The export ban on Anthropic’s AI models Fable 5 and Mythos 5 was reportedly prompted by a simple command: “fix this code.” Security researcher Katie Moussouris was the only external expert to review the report and asserts that no jailbreak occurred. More than a hundred security experts are calling for the measure to be rescinded.
The so-called “jailbreak” that prompted the U.S. government to impose an export ban on Anthropic’s most powerful AI models was surprisingly simple. Moussouris, CEO of Luta Security and one of the founders of bug bounty programs, says she is the only external expert to have read the investigative report underlying the ban.
On Friday, the U.S. government imposed an export control regulation blocking foreign access to Fable 5 and Mythos 5. Anthropic subsequently disabled both models entirely for all users. It could restrict access to Americans only via identity verification, but is either not yet capable of doing so or unwilling to do so.
What actually happened
The predecessor to Claude Fable 5 and Mythos 5, namely Mythos Preview, has been tested by external researchers for months. Recently, some experts fed code containing known CVEs into the models and requested a security review. Fable 5 refused. They then simply asked the model to “fix” the code. It did so, and after a few follow-up steps, it also generated test scripts. Moussouris argues that this is standard defensive work. Finding, fixing, and testing vulnerabilities is exactly what security professionals do every day. Making defensive AI deployment worse at detecting bugs and validating patches is therefore counterproductive, according to Moussouris.

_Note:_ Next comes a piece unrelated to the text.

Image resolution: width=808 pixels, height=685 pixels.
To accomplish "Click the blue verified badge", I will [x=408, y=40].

Wassenaar and widespread protest
Moussouris is no stranger to this debate. From 2013 to 2017, she participated in the technical expert group that renegotiated the Wassenaar Arrangement, a voluntary agreement among 42 countries on export controls for dual-use software. These agreements were originally drafted in Wassenaar and signed six months later in Vienna. The signatories secured exemptions for defensive cybersecurity, allowing researchers to exchange vulnerability information internationally without criminal liability.
She has now joined more than a hundred cybersecurity leaders who asked Washington in an open letter to reverse the restrictions. Meanwhile, Anthropic is preparing user identity verification, presumably to ensure compliance with export controls. Moussouris warns that the ban harms defenders more than attackers. After all, open-weight models and Chinese alternatives fall outside the scope of those same export controls.